Lübnan: gezi-yorum (2)
Malumunuz Fransa, Afrika’nın yüzde 60’ını oluşturan 14 ülkeyi sömüren ülkedir. 1970 yılında kurulan Uluslararası Frankofon Örgütüne 88 devlet ve hükûmet üye bulunmaktadır.
Malumunuz Fransa, Afrika’nın yüzde 60’ını oluşturan 14 ülkeyi sömüren ülkedir. 1970 yılında kurulan Uluslararası Frankofon Örgütüne 88 devlet ve hükûmet üye bulunmaktadır. Bu üyelerden 54’ü tam üye, 7’si kısmi üye, 27’si gözlemci üye statüsündedir. Britanya’nın da İngiliz Milletler Topluluğu (Commonwealth) adıyla 16 ülkenin üyeliği adı altında etkisini fiilen sürdüğü de malumdur.
Eğer beni şanlı tarih sendromuna kapılmış biri olarak görmezseniz, bu birlikteliklerin tarihsel karşılığını ve niye her durumda bu yapıların Türk ve Türkiye düşmanlığı yaptığını belirteyim mi?
İşin püf noktası şu: Suriye, Irak ve Lübnan’ı biladüşşam olarak gören İç Asya, Afrika ve Arap dünyasında Farabi’nin ed-din ve el-Mille kavramları bağlamında söyleyecek olursak, bir Osmanlı Milletler Topluluğu” (Ottoman Commonwealth Countries) kuran Osmanlı devletidir. Yüzyıllar içinde çok dilli, çok dinli, çok ırklı yapıları koruyan Türk zihniyetini yani Arap ve Fars tasavvurlarının dışında gelişen ve bir dünya devleti olan Osmanlı’nın kültürel birikimini tevarüs eden Türkiye Cumhuriyeti ile bu sömürgeci güçlerin mücadelesini buralarda net bir şekilde görmek mümkün.

** Yapılacak işler **
**a.** Lübnan yazısına göre Uluslararası Frankofon Örgütü hangi yıl kurulmuştur?
**b.** Lübnan yazısından, "Lübnan: gezi-yorum (2)" sözlerinin geçtiği yerden başlayıp "yaptığını belirteyim mi?" sözlerinden sonra biten bölümü aynen çıkarın.
**c.** Aşağıdaki ifadeler Lübnan yazısıyla örtüşüyor mu? Her biri için evet ya da hayır yazın ve karar veren sözleri yazıdan aynen alıntılayın.
(i) Uluslararası Frankofon Örgütünün 54 tam üyesi vardır.
(ii) Britanya, İngiliz Milletler Topluluğu adıyla 27 ülke üzerinde etkisini sürdürmektedir.
(iii) Fransa'nın sömürdüğü 14 ülke Afrika'nın yüzde 60'ını oluşturur.

** Veri listesi **
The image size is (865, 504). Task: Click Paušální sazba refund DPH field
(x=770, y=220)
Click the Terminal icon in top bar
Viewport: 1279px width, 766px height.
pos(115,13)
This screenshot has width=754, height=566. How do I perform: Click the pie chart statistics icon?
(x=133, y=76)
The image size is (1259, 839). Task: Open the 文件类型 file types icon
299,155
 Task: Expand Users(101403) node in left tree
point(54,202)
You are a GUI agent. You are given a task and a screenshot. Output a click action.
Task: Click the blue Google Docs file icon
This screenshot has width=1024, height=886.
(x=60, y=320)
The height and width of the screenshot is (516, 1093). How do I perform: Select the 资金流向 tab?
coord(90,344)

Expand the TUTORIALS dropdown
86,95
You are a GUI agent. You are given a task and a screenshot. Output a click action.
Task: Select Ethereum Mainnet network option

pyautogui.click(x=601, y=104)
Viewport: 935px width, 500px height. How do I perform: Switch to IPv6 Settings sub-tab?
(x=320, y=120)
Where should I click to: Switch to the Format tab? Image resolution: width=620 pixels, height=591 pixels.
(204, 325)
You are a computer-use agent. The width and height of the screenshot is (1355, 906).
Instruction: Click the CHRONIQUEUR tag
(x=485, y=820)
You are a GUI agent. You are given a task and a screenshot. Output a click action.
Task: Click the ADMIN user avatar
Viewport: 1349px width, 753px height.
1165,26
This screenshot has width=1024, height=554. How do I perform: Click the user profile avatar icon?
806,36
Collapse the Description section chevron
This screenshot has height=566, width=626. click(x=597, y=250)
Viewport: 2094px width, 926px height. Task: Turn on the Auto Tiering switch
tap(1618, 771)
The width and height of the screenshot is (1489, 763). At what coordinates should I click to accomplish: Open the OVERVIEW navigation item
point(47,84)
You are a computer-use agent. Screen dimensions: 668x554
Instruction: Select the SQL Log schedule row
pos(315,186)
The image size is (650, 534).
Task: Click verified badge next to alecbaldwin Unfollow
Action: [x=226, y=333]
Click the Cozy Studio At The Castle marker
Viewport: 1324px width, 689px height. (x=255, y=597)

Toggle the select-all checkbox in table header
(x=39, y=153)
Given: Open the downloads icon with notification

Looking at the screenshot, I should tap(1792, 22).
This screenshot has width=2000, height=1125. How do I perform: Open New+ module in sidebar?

** Çözümler **
**a.** 1970 yılında.

**b.**
Lübnan: gezi-yorum (2)
Malumunuz Fransa, Afrika’nın yüzde 60’ını oluşturan 14 ülkeyi sömüren ülkedir. 1970 yılında kurulan Uluslararası Frankofon Örgütüne 88 devlet ve hükûmet üye bulunmaktadır.
Malumunuz Fransa, Afrika’nın yüzde 60’ını oluşturan 14 ülkeyi sömüren ülkedir. 1970 yılında kurulan Uluslararası Frankofon Örgütüne 88 devlet ve hükûmet üye bulunmaktadır. Bu üyelerden 54’ü tam üye, 7’si kısmi üye, 27’si gözlemci üye statüsündedir. Britanya’nın da İngiliz Milletler Topluluğu (Commonwealth) adıyla 16 ülkenin üyeliği adı altında etkisini fiilen sürdüğü de malumdur.
Eğer beni şanlı tarih sendromuna kapılmış biri olarak görmezseniz, bu birlikteliklerin tarihsel karşılığını ve niye her durumda bu yapıların Türk ve Türkiye düşmanlığı yaptığını belirteyim mi?

**c.**
(i) Evet: "Bu üyelerden 54’ü tam üye"
(ii) Hayır: "16 ülkenin üyeliği adı altında etkisini fiilen sürdüğü de malumdur"
(iii) Evet: "Afrika’nın yüzde 60’ını oluşturan 14 ülkeyi sömüren ülkedir"